At line 25 the instruction is to set up nine offering arrangements for Anu, Enlil, Ea, Sin, Shamash, Adad, Marduk, Gula (and) Ishtar, the stars  ...  toward the north. The incantation, 'Tamarisk, pure wood,' is recited, and the Mouth-washing is performed again.

Now we get some interesting astronomical detail in connection with the ritual.

You set up towards the south nine offering arrangements for Ninmah, Kusu, Ningirim, Ninkurral, Ninagal,
Kusibanda, Ninildu, Ninzadim and that god.

The Mouth washing is repeated here, and after each of the following, until line 36.

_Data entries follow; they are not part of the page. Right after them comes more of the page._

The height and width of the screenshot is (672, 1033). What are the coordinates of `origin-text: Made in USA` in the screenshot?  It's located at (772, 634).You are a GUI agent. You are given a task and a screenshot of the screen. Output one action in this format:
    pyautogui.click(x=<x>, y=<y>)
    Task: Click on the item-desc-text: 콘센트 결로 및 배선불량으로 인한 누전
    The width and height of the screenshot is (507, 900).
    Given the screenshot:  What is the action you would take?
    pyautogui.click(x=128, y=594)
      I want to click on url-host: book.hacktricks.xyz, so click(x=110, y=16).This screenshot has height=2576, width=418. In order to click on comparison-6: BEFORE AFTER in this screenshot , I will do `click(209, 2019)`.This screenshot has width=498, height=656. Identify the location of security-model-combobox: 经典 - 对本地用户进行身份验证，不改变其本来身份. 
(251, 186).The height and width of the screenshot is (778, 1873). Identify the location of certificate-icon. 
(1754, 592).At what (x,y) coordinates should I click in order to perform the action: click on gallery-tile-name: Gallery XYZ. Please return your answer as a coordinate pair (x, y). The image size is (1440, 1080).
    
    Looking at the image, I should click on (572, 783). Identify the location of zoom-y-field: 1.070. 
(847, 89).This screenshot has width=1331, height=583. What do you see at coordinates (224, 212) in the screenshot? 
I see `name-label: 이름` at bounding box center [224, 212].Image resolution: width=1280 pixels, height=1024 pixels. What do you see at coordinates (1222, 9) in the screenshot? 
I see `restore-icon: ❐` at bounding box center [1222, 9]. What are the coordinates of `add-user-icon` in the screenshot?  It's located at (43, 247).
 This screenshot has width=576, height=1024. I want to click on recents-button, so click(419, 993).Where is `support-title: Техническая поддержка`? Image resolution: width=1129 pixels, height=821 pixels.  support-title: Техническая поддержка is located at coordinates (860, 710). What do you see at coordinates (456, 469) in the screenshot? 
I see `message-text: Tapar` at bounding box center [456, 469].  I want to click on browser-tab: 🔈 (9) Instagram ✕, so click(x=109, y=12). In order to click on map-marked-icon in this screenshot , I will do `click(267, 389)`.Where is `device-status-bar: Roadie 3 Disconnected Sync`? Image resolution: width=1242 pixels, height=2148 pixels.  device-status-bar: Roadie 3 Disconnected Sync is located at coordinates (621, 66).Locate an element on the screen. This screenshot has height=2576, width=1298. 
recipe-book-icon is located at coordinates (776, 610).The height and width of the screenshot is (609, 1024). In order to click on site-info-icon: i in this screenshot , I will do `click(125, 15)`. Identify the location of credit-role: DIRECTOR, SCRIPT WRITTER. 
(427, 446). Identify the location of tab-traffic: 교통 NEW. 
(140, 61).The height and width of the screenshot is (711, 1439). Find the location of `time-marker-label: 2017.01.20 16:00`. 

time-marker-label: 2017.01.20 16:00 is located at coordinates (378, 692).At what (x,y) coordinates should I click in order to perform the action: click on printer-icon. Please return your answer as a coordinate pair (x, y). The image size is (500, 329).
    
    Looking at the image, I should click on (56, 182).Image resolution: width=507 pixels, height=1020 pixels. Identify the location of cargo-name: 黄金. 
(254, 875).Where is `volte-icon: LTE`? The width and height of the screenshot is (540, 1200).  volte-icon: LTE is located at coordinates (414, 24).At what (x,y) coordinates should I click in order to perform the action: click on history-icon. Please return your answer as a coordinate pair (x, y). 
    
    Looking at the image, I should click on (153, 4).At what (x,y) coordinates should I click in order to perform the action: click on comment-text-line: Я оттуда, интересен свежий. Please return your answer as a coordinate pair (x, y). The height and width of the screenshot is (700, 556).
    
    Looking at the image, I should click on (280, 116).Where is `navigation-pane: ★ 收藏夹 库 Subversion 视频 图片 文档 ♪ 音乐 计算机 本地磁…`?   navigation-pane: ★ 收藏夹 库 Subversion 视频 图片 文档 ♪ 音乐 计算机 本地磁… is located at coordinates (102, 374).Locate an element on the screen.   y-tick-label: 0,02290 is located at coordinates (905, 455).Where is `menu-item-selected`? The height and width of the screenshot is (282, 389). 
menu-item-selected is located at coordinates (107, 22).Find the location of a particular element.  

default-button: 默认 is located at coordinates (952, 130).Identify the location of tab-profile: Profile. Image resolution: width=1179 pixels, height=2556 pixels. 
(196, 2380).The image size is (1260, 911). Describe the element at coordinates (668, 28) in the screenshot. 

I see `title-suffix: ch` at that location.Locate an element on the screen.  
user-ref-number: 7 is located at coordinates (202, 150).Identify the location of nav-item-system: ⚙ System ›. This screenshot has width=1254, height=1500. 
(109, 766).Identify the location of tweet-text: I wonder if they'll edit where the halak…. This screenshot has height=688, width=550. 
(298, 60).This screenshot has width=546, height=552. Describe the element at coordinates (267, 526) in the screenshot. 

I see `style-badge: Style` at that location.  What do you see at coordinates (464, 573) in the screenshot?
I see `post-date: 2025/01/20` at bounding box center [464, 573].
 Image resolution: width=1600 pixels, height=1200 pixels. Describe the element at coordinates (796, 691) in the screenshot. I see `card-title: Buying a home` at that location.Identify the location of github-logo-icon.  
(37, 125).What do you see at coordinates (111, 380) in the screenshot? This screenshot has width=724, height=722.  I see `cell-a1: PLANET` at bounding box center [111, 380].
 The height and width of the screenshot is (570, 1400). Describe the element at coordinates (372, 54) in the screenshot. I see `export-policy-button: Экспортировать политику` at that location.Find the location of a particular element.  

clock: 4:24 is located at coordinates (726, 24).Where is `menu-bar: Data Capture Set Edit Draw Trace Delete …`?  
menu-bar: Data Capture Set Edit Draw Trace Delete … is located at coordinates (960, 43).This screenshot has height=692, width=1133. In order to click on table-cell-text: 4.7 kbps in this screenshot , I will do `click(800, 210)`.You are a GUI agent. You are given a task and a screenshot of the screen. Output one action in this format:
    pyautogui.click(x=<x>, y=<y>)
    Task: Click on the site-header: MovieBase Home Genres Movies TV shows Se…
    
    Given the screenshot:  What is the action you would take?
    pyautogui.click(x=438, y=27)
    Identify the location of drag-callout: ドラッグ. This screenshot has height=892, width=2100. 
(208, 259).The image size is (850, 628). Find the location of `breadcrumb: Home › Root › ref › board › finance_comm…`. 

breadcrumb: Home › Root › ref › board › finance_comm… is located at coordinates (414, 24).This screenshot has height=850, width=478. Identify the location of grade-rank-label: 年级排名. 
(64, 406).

You set up 2 offering arrangements for Jupiter and Venus.
You set up 2 offering arrangements for the Moon and Saturn.
You set up 3 offering arrangements for Mercury, Sirius (and) Mars.
You set up 6 offering arrangements for the Scales (Libra) (which is) the star of Shamash, the Plough (Triangulum/Andromeda), 'SU.PA' (Boӧtes), the Wagon (Ursa Major), Erua (Coma Berenices), the She Goat (Lyra).
You set up 4 offering arrangements for the Field (Pegasus/Andromeda), the Swallow (Pisces), Anunitum (Pisces) (and) the Furrow (Virgo).
You set up 4 offering arrangements for the Fish (?), the Giant (Aquarius), Eridu (and) the Scorpion.

 [End of extract]




[i] Carnelian was used in both Mesopotamia and Greece for seals, because clay did not stick to it. Symbolically the carnelian represents one half of the undefined dyad, and the clay represents what Plato referred to as the ‘receptacle’, capable of receiving images, and participating in Being. Each is the reverse of the other.